TV依存症

私はテレビ依存症だ。
もし「女とテレビ、どちらを取るか?」と言われたら、たぶんテレビと答えるだろう。
実際、映画の録画予約を忘れたので家に戻るため、デートをすっぽかしたことがある。


さすがに、これはおかしいと思う。
なんでだろうと考えると、自分があまりにも受け身だからだ。
能動的に何かをすることが、まずない。


テレビは、常に向こうから楽しいことを与えてくれる。気に入らなければ、チャンネルを
変えればいいし、録画したものもある。
受け身だから、ゲームはほとんどしない。
ソフトを買ってくるという行為に、そもそも気合が必要だからだ。
(だからネットゲームには、たぶんハマるだろう。近づかないようにしなければ)


逆に、女はこちらから楽しいことを与えなければならない。
これが苦痛だ。
そもそも、私はバカなので、女が喜ぶような会話ができない。
万が一、私と会話が盛り上がるような女がいたとしてら、そいつはたぶん痛いタイプだ。
まともな女は、そもそも私の姿が見えないはずだからね。いや、マジで。


で、年がら年中ずっとテレビを見ているわけだが、ずっとつけっぱなしで見ている
わけではない。これでも選んでいる。週に12時間ぐらいだろうか? 
一度見ると決めた番組は、録画してでも必ず見る。
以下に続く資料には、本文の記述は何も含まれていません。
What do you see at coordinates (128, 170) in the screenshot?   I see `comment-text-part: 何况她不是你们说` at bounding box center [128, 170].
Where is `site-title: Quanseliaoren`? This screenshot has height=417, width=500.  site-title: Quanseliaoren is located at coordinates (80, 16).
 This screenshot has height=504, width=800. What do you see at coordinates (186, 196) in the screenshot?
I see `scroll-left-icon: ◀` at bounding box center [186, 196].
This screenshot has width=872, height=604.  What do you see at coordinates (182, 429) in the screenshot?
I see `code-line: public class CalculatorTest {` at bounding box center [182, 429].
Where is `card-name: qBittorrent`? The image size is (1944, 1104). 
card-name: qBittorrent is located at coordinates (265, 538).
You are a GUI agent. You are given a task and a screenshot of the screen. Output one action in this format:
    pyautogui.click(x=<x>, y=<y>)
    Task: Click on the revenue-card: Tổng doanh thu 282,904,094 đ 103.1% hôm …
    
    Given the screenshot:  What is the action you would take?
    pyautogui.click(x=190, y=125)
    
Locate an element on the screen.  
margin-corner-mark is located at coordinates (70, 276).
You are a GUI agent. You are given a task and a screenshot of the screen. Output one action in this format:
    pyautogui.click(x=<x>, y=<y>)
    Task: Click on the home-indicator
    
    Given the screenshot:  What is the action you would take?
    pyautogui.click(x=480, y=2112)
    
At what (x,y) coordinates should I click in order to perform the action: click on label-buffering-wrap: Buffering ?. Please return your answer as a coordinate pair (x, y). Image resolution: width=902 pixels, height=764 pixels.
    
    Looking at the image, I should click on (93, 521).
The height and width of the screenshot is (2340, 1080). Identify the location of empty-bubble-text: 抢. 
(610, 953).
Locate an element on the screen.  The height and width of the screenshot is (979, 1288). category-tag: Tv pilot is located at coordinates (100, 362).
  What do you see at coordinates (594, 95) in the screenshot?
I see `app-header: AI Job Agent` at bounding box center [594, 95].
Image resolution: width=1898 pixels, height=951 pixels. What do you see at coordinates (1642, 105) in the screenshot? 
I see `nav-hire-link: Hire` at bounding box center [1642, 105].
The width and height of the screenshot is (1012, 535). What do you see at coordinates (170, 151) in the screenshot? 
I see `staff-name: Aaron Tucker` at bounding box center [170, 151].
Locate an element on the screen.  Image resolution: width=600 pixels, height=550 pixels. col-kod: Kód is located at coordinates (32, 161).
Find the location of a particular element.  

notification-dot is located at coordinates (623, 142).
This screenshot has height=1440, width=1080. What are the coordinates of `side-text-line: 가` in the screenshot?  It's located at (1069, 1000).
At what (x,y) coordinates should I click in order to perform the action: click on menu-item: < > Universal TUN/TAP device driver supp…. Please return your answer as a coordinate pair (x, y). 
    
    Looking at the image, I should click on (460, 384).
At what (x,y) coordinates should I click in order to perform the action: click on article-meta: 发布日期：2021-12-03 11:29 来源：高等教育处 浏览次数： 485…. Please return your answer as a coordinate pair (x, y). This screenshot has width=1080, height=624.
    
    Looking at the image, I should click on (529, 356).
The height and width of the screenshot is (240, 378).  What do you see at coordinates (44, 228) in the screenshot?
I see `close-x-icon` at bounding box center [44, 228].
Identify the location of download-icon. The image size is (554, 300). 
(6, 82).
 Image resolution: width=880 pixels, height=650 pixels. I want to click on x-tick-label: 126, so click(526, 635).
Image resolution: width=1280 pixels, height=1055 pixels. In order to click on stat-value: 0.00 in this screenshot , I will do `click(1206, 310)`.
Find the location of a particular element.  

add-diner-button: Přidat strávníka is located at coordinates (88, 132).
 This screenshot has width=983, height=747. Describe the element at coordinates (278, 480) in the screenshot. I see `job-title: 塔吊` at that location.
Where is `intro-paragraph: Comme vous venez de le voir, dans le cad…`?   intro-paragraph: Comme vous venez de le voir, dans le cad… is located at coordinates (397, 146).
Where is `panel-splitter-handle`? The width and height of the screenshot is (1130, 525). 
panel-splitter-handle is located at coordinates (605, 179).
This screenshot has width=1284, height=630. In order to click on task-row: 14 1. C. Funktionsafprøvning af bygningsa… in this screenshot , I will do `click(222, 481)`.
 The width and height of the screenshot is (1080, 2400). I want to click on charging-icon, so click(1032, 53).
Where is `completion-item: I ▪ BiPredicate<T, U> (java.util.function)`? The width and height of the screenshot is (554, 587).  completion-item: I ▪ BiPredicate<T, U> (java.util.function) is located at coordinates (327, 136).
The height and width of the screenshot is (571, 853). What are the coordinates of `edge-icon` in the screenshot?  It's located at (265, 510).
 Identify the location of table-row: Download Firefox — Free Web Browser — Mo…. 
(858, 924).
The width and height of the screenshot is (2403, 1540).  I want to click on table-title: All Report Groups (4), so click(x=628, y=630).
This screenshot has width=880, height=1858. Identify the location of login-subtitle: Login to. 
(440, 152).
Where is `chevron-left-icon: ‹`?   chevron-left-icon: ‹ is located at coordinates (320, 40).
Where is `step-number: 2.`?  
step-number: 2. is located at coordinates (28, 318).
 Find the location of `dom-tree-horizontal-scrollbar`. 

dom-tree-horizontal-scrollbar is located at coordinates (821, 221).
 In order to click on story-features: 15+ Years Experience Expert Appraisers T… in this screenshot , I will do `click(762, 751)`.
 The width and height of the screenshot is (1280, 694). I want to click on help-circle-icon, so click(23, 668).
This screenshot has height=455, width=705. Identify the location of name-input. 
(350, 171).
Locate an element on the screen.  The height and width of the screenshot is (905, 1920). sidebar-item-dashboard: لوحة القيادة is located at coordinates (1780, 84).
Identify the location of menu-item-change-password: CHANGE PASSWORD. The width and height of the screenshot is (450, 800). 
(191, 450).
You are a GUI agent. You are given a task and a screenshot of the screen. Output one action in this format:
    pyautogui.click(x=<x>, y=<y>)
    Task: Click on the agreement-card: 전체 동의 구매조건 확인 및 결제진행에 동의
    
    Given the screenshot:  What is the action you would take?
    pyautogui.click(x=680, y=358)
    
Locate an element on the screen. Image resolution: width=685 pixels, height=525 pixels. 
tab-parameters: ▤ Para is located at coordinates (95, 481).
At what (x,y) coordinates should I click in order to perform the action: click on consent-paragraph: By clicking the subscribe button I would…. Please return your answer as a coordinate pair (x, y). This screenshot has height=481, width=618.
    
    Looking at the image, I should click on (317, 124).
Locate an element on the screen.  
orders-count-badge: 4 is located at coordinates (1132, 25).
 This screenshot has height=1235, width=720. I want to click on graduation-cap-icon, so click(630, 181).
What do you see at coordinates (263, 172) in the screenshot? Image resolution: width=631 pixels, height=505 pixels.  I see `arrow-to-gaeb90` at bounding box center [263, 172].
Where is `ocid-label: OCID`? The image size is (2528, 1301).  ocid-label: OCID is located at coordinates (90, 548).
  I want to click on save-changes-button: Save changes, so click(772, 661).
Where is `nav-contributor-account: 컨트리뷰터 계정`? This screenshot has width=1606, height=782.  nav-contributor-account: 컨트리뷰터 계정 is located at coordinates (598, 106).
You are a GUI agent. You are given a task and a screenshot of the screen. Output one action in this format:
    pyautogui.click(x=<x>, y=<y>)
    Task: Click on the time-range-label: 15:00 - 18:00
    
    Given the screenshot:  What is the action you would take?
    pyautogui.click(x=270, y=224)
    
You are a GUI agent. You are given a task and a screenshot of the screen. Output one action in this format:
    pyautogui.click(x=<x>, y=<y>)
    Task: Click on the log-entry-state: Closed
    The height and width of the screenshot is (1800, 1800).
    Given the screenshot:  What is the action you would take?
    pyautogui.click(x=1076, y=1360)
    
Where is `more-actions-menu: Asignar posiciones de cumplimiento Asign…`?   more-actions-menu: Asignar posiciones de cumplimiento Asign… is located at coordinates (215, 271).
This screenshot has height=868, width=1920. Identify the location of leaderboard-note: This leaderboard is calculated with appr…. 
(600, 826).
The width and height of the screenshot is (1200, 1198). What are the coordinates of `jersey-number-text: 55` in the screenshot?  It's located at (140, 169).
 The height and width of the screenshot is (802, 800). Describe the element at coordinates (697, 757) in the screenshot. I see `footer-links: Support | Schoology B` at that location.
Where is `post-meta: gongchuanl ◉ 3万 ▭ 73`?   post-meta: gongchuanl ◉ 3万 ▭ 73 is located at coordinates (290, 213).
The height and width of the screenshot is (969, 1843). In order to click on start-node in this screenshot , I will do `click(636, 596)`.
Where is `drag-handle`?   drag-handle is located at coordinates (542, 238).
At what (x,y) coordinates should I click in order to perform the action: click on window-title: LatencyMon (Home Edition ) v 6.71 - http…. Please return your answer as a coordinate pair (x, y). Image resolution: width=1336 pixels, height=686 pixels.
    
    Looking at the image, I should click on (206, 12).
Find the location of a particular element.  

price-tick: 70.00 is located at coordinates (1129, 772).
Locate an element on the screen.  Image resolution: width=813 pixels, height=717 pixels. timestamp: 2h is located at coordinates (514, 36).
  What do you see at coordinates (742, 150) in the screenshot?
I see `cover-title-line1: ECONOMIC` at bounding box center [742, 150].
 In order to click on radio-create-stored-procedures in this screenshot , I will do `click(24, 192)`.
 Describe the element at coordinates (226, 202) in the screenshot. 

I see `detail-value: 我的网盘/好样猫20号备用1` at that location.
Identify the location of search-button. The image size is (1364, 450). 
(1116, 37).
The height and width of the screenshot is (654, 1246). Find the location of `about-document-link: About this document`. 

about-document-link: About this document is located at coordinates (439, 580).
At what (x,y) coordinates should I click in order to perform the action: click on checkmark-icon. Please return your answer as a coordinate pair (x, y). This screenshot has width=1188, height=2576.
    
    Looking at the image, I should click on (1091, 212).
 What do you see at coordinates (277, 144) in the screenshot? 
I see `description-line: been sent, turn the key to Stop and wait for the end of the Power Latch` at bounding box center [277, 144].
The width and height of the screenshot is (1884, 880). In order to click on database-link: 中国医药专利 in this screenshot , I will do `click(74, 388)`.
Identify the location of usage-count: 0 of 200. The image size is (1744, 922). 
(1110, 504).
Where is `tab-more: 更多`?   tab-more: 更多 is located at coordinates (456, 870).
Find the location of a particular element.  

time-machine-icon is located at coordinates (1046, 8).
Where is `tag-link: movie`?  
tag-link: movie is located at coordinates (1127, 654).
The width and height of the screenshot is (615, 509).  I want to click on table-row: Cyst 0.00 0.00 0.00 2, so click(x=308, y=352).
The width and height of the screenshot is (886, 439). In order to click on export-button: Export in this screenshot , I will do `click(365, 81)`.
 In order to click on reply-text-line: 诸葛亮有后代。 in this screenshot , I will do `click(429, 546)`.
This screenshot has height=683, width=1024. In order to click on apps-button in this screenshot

見ないと不安になる。
これが依存症たる由縁だ。


考えてみれば、べつにその番組を見逃したからといって、何が失われるというわけでも
ないのだが、自分だけが損をしたような気分になり、取り返しのつかない失敗をしたと
思って哀しくなる。


だから、8チャンネルの番組を、同時にハードディスクに取り込んでしまう製品が
ソニーから発売されているが(参照)、これなど夢のシステムである。


ただ、本当にテレビ中毒ならば、すでにこれを買っているだろうし、一日中ずっと
テレビを見ているはずだ。
だが、こうしてPCに向かって何か書いている時間もとっているわけだし、いざと
なればテレビなしの生活だって可能なはずなのだ。たぶん。


森高千里の歌に「ボーッとしてみよう」(アルバム“TAIYO”収録・現在は廃盤)と
いうのがある。これは、森高が実際にテレビが壊れたときのことを歌詞にした曲で、
本当にそんなことがあるのかしら、と思っていた。


そしたら、本当にテレビが突然ブツンと音を立てたきり映らなくなってしまったことが
あり、丸二日ずっとテレビなしだった。不安でしょうがなかった。
一人暮らしでテレビがないと、これほど部屋が静かなのか、と思った。
ラジオをつけると、よけいに寂しくなった。


メディアは、双方向性というのを売り物にして失敗した時期があったけど、私のような
受け身の人が多かったんだろうな、と思うと少し安心だ。
でも、人生は受け身じゃダメなんだよね。いまさら気がついてもどうしようもないけど。